We should assign higher prior probabilities to causal hypotheses which, knowing what we do about the events in question, seem more plausible. It looks like the claim 'people who spend more time following politics on TV are more likely to sign petitions' should attract a higher prior probability than the claim that 'people who spend more time following politics on TV are more likely to develop arthritis.'

But recall from Casella and Berger that the posterior probability of the null is similar to the

*p*-value only for a relatively small set of prior distributions. [SADLY, THAT PARTICULAR ANALYSIS IS ONLY FOR POINT NULL HYPOTHESIS. GOOD POINT ANYWAY, BUT WORTH NOTING THE RESTRICTION. JASON 2017-08-24] So are the kinds of hypotheses that tend to be proposed in political science (and other social sciences) plausible enough that they fall within the range of prior distributions that Casella and Berger specify? I'm not sure how to answer this question. [ARE ENOUGH OF THEM SO THAT THE USE OF P-VALUES IN GENERAL IS NOT RIDICULOUS? ALMOST CERTAINLY NOT. JASON 2017-08-24] Is the prior probability of the null for the petition example pi=1/2? pi=1/3? pi=1/20? Should we assign a similar prior probability to most political-scientific hypotheses?

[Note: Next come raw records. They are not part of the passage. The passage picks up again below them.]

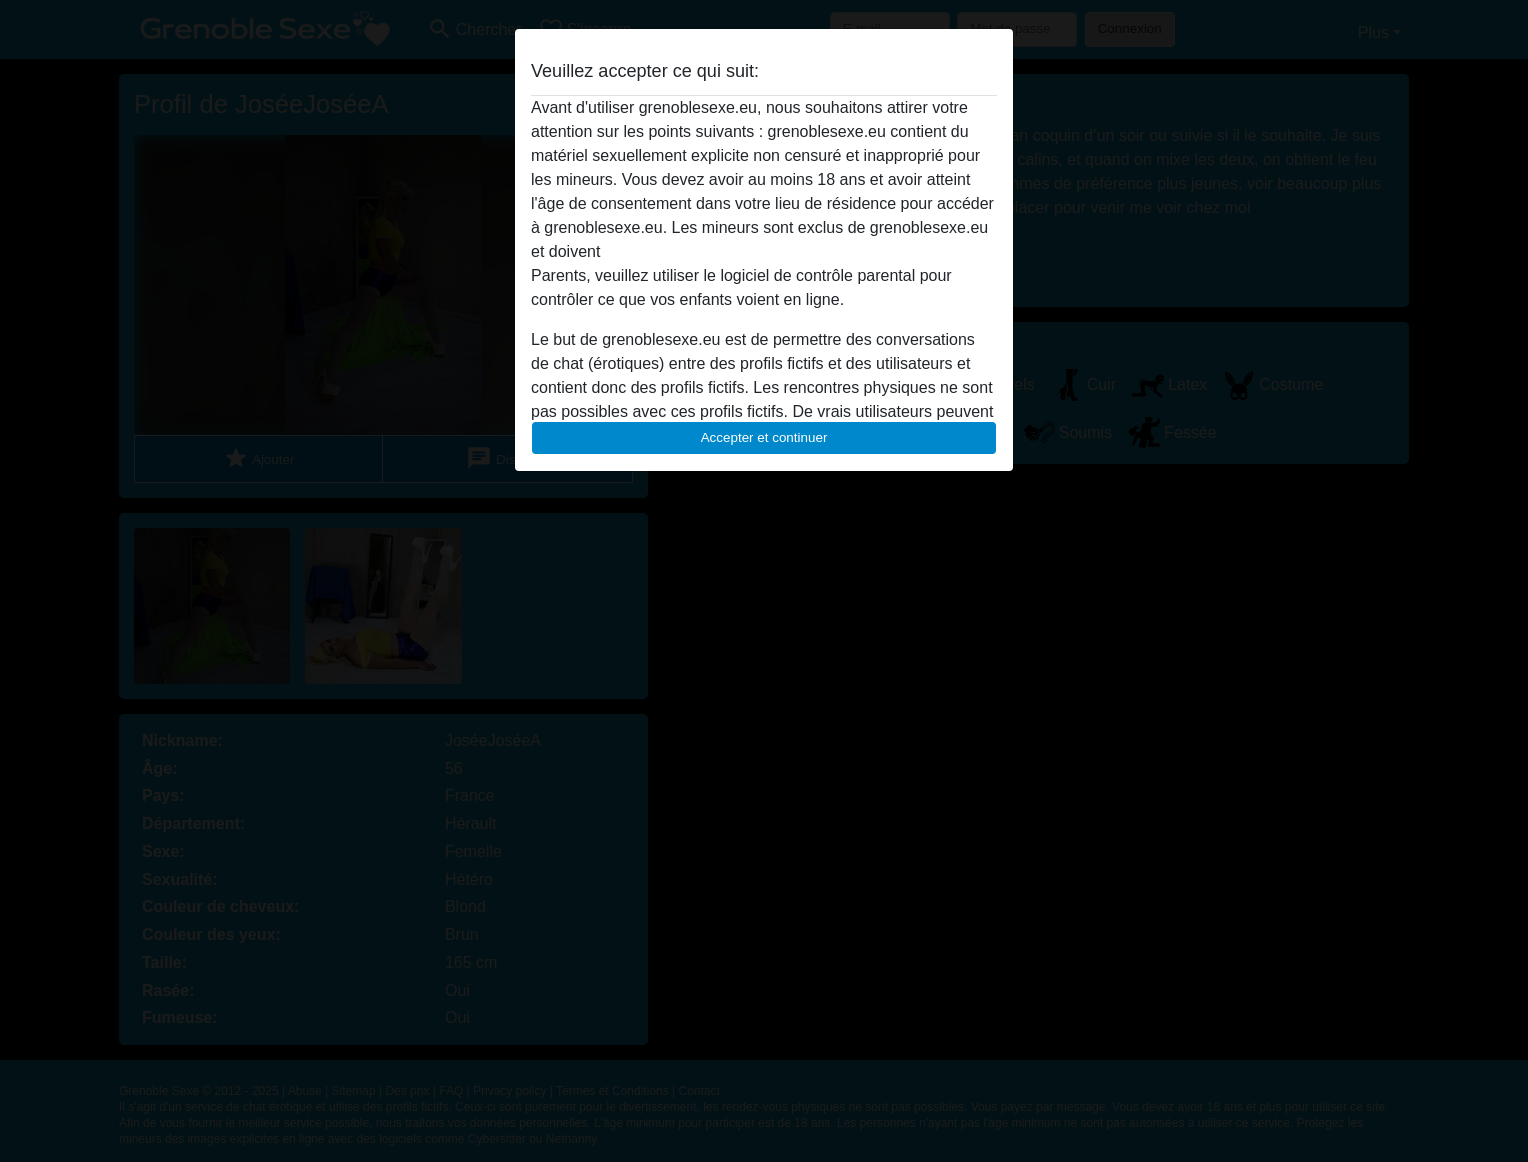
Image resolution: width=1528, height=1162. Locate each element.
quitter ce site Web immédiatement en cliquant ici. (781, 251)
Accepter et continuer (764, 437)
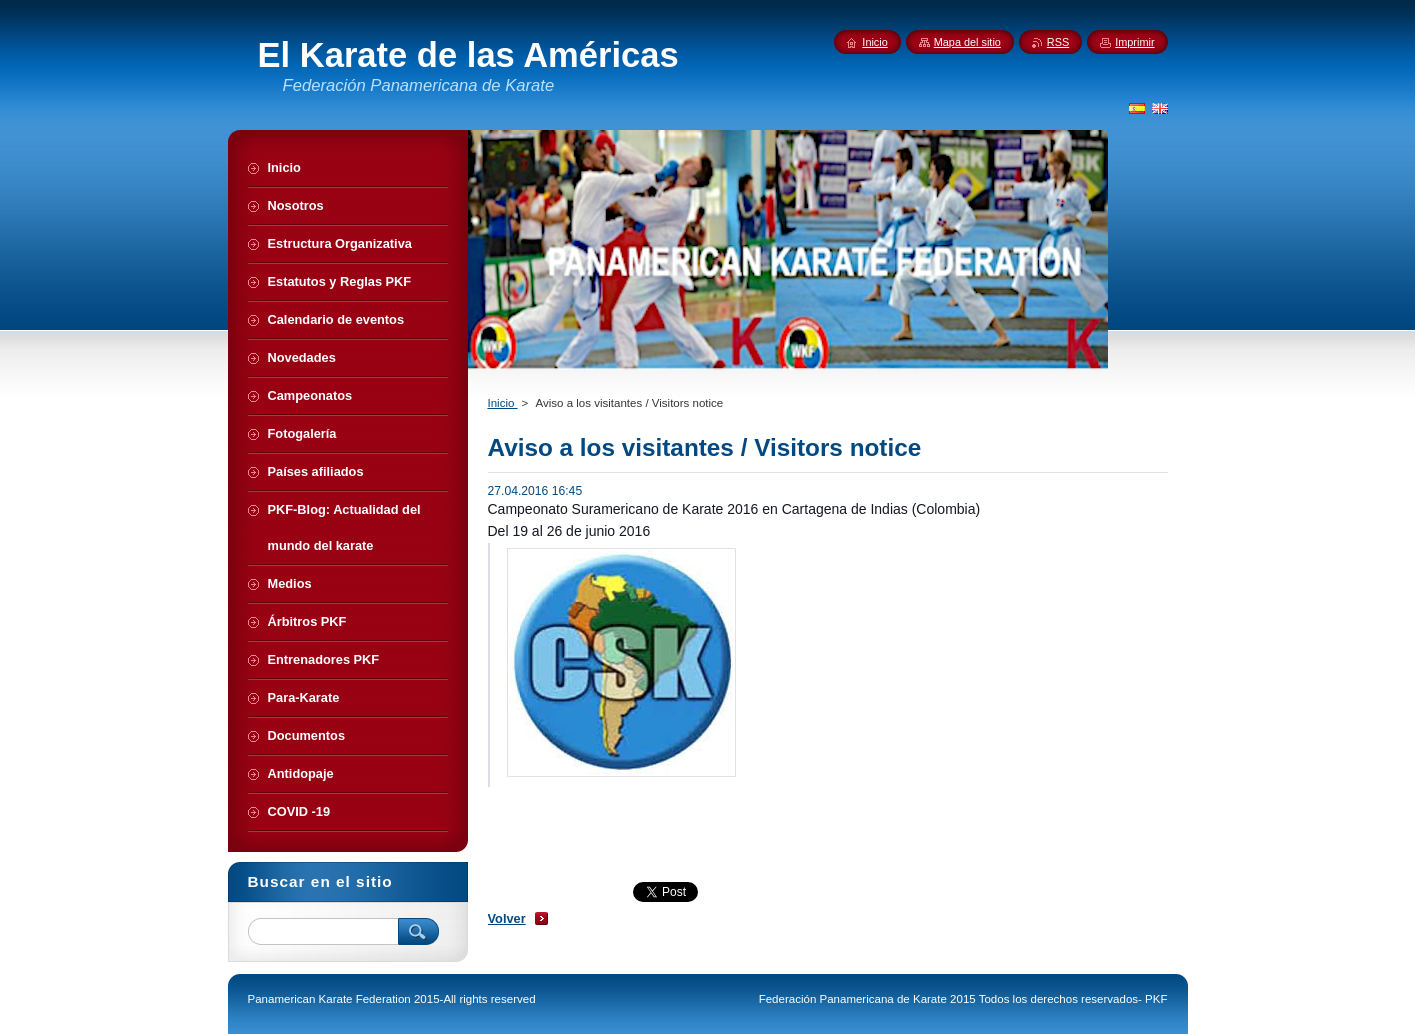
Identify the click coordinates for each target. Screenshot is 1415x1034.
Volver (507, 918)
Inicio (503, 403)
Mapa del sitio (967, 42)
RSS (1058, 42)
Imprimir (1134, 42)
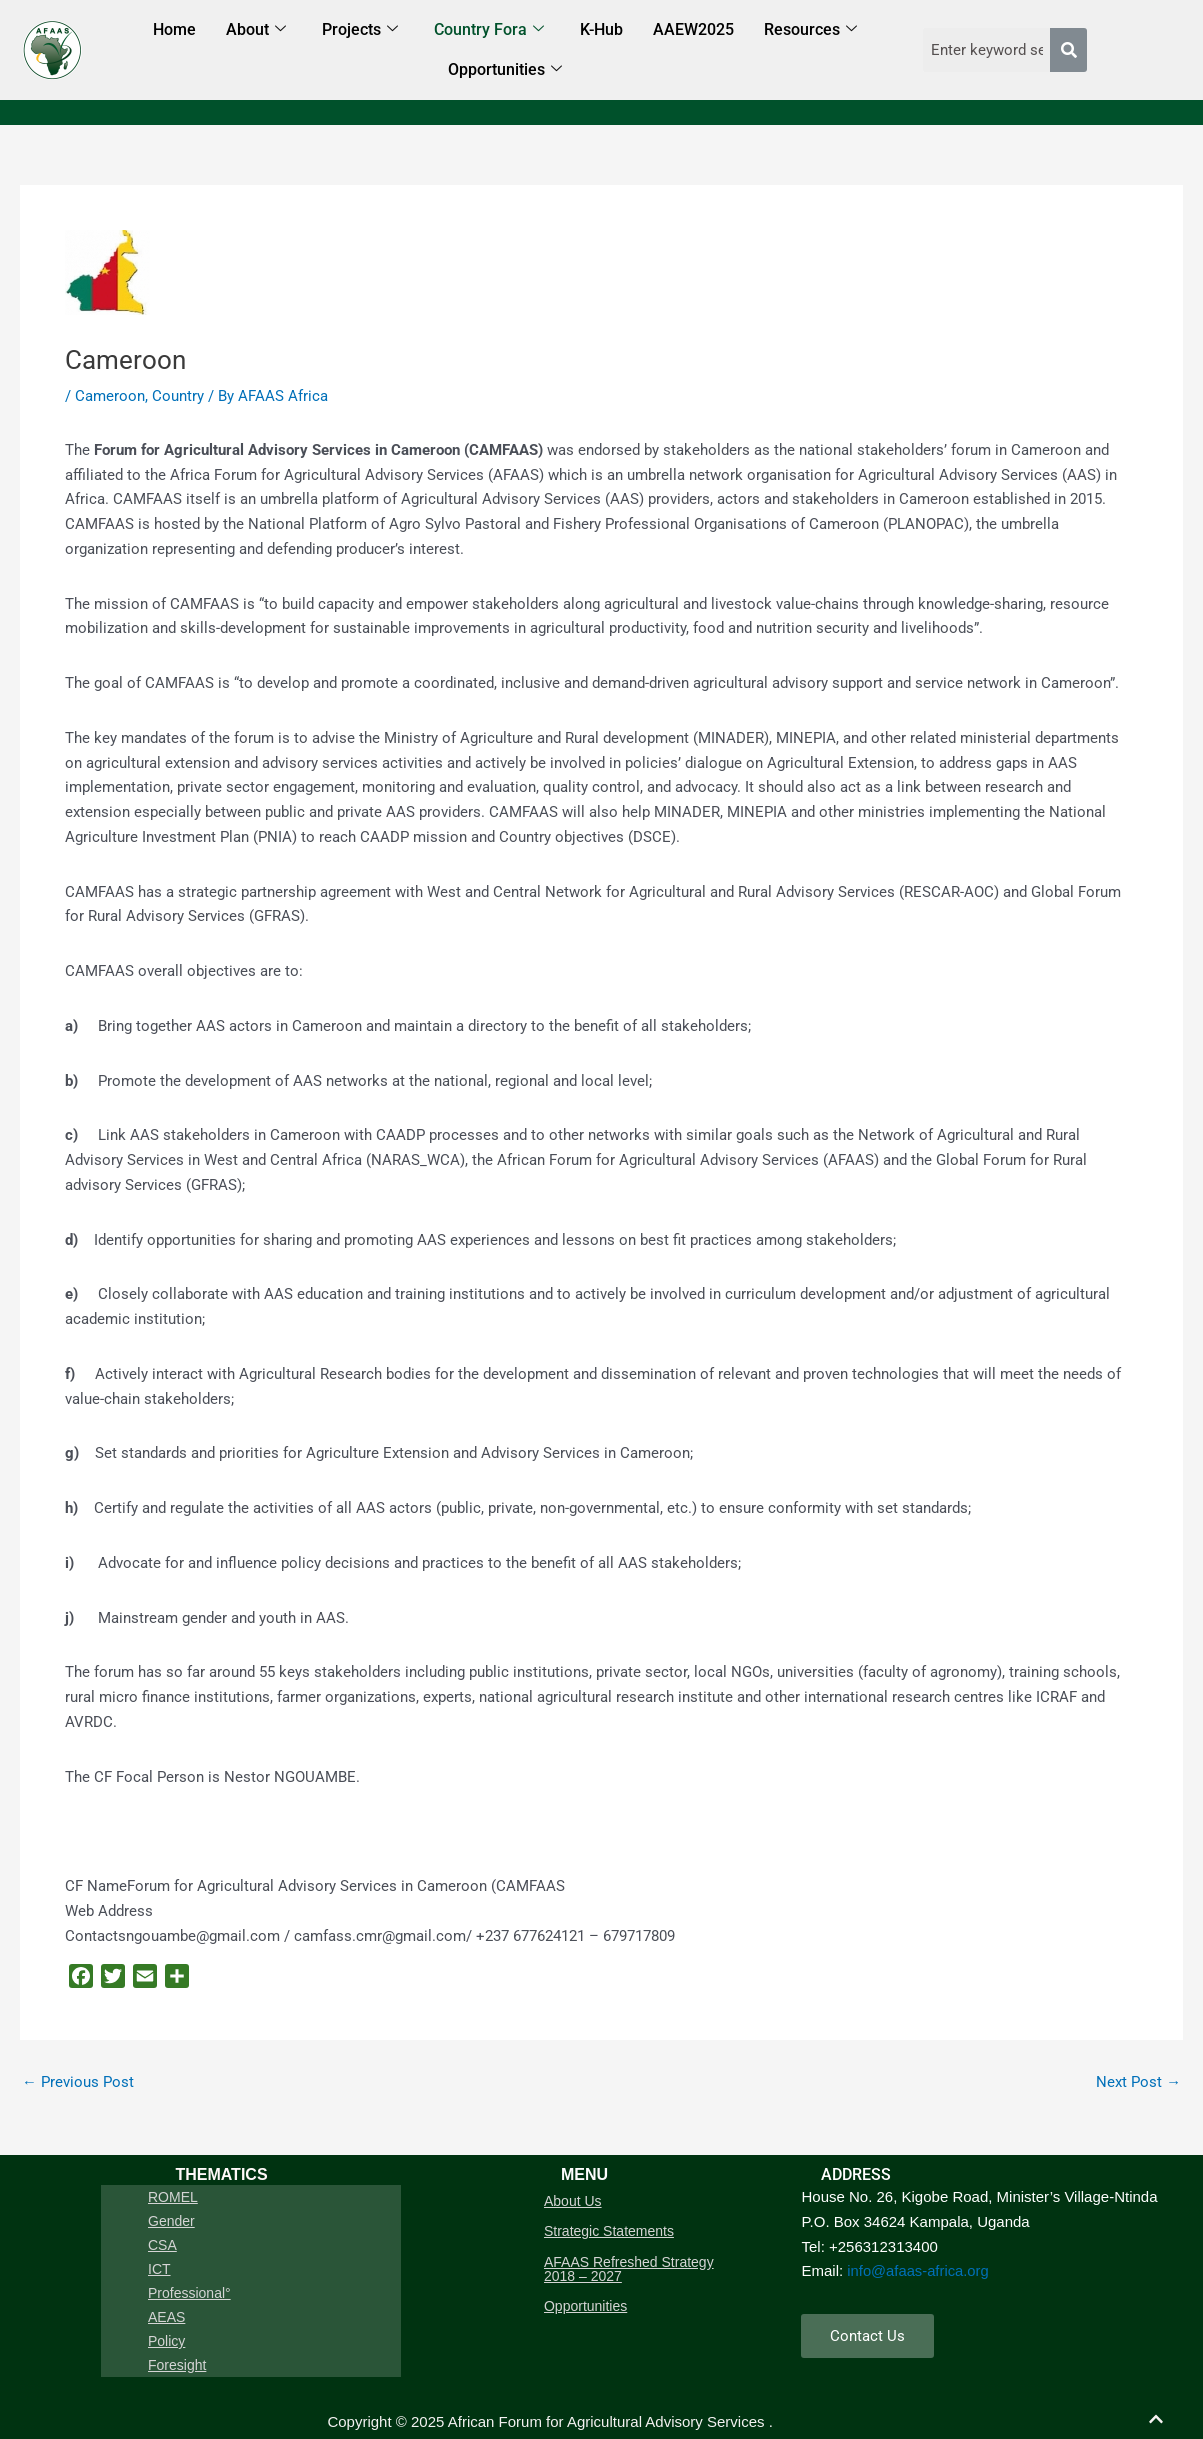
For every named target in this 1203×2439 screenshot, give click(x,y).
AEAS (169, 2295)
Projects (360, 30)
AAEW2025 (693, 29)
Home (174, 29)
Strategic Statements (610, 2227)
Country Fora (489, 30)
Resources (810, 30)
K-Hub (601, 29)
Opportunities (505, 70)
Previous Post (78, 2082)
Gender (174, 2215)
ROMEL (176, 2195)
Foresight (180, 2335)
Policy (169, 2315)
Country (178, 396)
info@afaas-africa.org (919, 2270)
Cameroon (110, 396)
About (256, 30)
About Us (574, 2199)
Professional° (192, 2275)
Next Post (1138, 2082)
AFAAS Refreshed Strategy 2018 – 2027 (630, 2262)
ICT (162, 2255)
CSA (165, 2235)
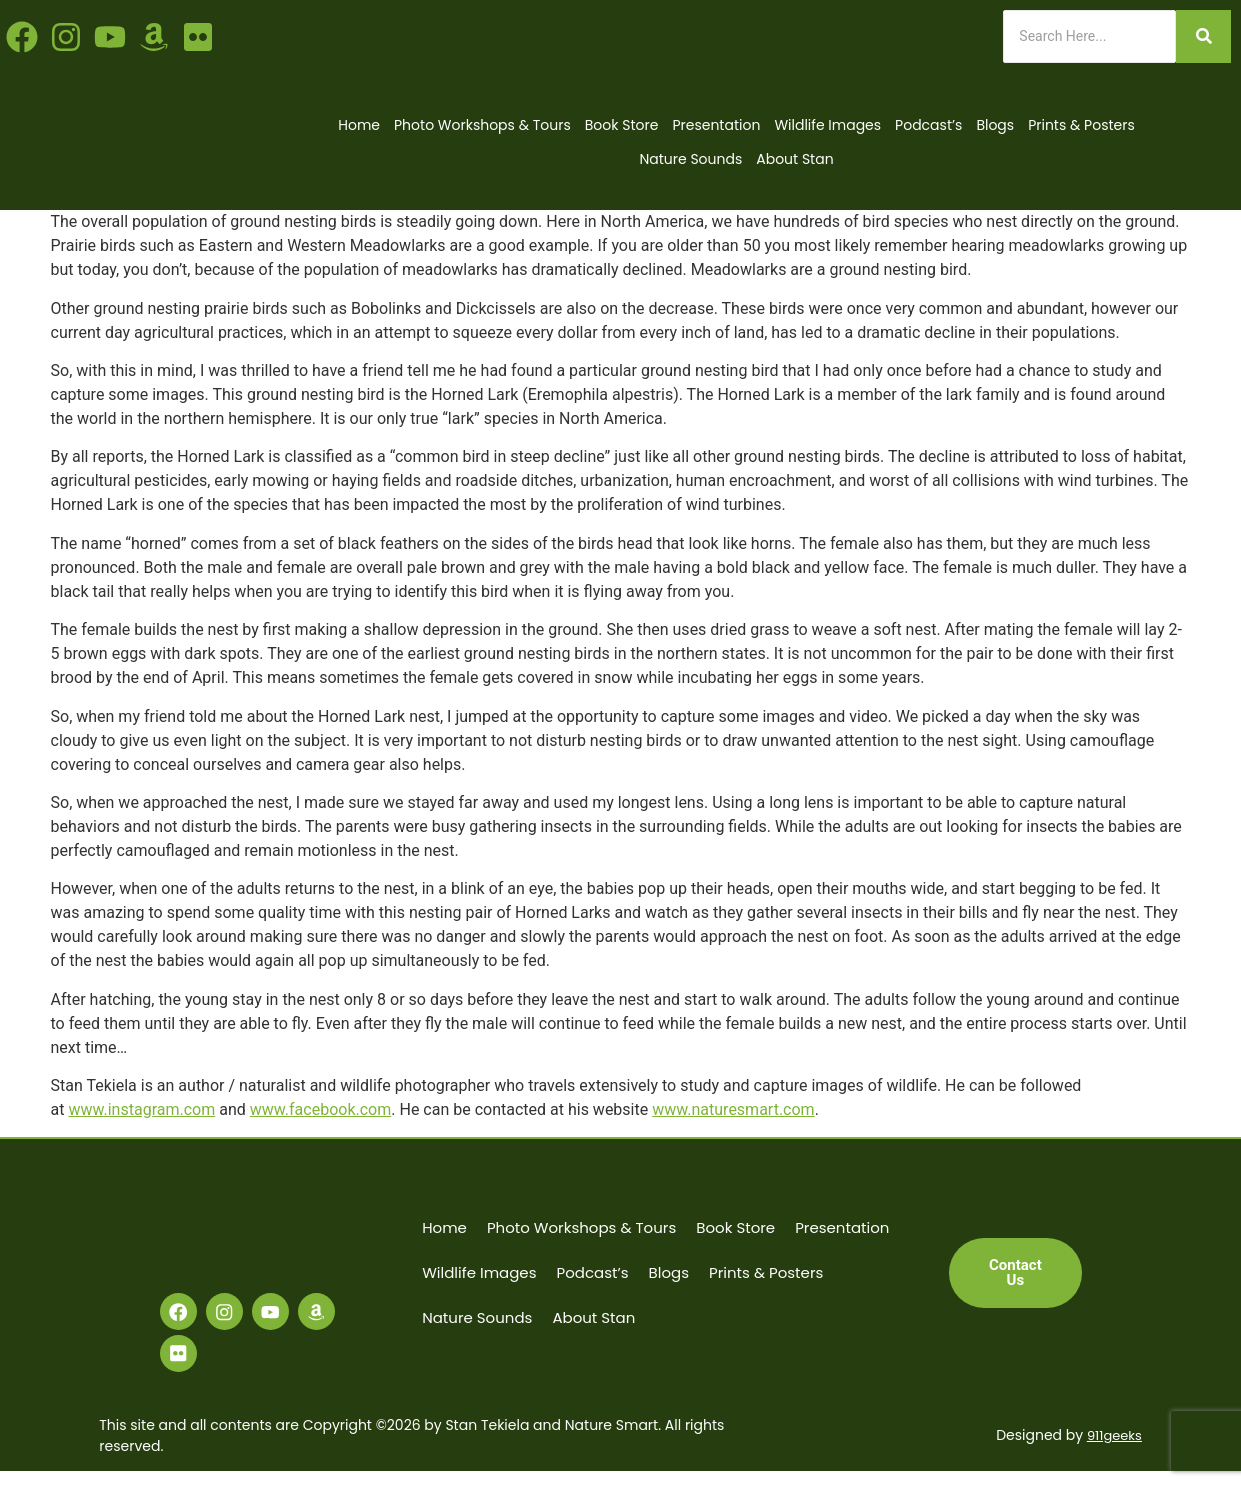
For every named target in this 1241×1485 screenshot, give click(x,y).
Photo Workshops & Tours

3. Won't the superpopulation model have an extremely high variance? [RIGHT! EXTREMELY HIGH AND EXTREMELY UNKNOWN! JASON 2017-08-24] The sample size of finite populations is always 1. [Right! I've published something you can cite about that, although you don't need to read it. Jason 2017-08-24 - citation Grossman J. `A Couple of the Nasties Lurking in Evidence-Based Medicine' "Social Epistemology", 2008; 22(4): 333—352] So the standard error of the superpopulation parameter will be high. [HIGH AND UNKNOWN. I THINK THIS MIGHT BE A GOOD POINT TO CONCENTRATE ON, BECAUSE IT MAKES CONCRETE YOUR WORRIES IN POINT 1 ABOVE, RIGHT? JASON 2017-08-24] Combine that with the variance of the population samples and the evidence for or against any given hypothesis about the superpopulation becomes quite weak indeed. So won't the

*p*-value

*overestimate*the evidence against the causal theory under scrutiny? [YEP.]